--- START ---

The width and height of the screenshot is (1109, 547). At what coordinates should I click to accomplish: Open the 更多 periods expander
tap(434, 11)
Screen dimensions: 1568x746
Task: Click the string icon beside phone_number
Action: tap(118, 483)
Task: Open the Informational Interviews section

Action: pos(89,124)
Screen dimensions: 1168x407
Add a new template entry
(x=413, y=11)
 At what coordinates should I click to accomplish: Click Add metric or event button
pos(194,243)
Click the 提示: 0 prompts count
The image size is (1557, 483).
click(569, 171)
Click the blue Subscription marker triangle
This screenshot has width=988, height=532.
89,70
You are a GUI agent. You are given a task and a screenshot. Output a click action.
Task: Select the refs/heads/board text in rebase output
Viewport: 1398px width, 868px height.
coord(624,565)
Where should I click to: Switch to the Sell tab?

--- END ---

Could you set down exactly the lines above, from the one containing "You are a GUI" through the last, including both and nothing else?

You are a GUI agent. You are given a task and a screenshot. Output a click action.
Task: Select the refs/heads/board text in rebase output
Viewport: 1398px width, 868px height.
coord(624,565)
Where should I click to: Switch to the Sell tab?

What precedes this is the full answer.